=== DATA SUPPLIED ===
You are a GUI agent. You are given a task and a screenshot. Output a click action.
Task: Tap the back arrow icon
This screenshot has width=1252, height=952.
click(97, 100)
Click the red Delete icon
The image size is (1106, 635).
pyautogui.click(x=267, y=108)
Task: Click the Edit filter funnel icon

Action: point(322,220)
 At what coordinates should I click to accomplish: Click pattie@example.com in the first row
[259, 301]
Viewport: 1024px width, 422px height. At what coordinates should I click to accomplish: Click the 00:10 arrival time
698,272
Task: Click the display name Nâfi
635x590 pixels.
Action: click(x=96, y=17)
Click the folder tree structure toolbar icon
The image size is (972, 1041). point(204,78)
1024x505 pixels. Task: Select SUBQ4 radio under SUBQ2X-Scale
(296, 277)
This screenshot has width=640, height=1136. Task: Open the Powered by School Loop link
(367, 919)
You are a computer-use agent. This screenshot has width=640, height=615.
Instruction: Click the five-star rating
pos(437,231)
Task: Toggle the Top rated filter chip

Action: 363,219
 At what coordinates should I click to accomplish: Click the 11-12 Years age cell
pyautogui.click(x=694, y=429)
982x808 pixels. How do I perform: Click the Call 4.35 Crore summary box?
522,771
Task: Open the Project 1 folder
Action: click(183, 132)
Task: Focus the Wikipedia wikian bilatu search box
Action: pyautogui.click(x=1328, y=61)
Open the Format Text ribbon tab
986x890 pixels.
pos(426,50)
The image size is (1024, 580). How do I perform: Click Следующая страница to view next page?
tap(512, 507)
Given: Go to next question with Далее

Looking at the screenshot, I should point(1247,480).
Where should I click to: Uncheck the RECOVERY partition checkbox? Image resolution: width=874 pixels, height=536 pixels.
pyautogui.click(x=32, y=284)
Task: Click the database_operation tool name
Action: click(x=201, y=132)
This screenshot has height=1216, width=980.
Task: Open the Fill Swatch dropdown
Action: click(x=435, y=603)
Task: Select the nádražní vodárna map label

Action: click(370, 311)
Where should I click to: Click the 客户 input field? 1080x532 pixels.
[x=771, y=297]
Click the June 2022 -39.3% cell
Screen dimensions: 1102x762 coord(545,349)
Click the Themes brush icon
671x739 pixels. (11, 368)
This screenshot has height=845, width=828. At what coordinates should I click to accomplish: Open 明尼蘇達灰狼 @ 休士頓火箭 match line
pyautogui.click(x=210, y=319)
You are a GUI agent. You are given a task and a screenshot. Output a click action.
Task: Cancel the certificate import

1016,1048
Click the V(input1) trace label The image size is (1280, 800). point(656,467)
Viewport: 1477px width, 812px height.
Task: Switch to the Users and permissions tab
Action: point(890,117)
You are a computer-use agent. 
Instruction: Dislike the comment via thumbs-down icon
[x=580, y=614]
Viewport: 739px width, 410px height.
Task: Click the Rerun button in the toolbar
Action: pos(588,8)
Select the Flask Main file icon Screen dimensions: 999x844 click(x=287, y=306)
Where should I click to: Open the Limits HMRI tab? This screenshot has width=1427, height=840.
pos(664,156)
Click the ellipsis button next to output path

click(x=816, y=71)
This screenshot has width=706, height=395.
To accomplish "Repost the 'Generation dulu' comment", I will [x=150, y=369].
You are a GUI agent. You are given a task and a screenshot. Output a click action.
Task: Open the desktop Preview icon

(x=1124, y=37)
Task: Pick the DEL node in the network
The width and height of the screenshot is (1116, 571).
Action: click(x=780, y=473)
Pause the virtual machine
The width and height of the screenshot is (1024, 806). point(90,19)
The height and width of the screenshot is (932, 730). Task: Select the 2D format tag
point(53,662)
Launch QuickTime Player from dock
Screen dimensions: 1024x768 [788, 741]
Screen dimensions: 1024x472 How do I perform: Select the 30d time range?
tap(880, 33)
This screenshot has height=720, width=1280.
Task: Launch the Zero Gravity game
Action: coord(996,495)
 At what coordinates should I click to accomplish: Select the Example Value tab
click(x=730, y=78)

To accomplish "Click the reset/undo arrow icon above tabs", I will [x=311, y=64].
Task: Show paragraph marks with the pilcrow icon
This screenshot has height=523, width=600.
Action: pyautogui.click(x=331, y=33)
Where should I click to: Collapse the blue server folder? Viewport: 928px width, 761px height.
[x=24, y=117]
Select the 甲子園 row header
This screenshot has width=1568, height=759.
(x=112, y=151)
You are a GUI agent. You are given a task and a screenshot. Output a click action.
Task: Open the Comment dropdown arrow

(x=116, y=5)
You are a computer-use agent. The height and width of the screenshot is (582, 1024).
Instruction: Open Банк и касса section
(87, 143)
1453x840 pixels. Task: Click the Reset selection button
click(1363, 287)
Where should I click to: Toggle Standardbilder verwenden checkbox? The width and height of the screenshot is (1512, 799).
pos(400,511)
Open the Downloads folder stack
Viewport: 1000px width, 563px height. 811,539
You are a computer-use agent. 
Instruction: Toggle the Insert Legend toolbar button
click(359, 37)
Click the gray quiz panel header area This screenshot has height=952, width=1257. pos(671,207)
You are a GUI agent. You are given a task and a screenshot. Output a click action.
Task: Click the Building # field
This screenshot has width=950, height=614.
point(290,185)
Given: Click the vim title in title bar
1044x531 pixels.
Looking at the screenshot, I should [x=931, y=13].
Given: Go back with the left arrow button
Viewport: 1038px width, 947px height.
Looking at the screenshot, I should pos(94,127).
===
:: WHAT TO WORK ON ::
Every line of the listing that includes the word "will" must be copied.

:: OUTPUT FOR THIS TASK ::
To accomplish "Repost the 'Generation dulu' comment", I will [x=150, y=369].
To accomplish "Click the reset/undo arrow icon above tabs", I will [x=311, y=64].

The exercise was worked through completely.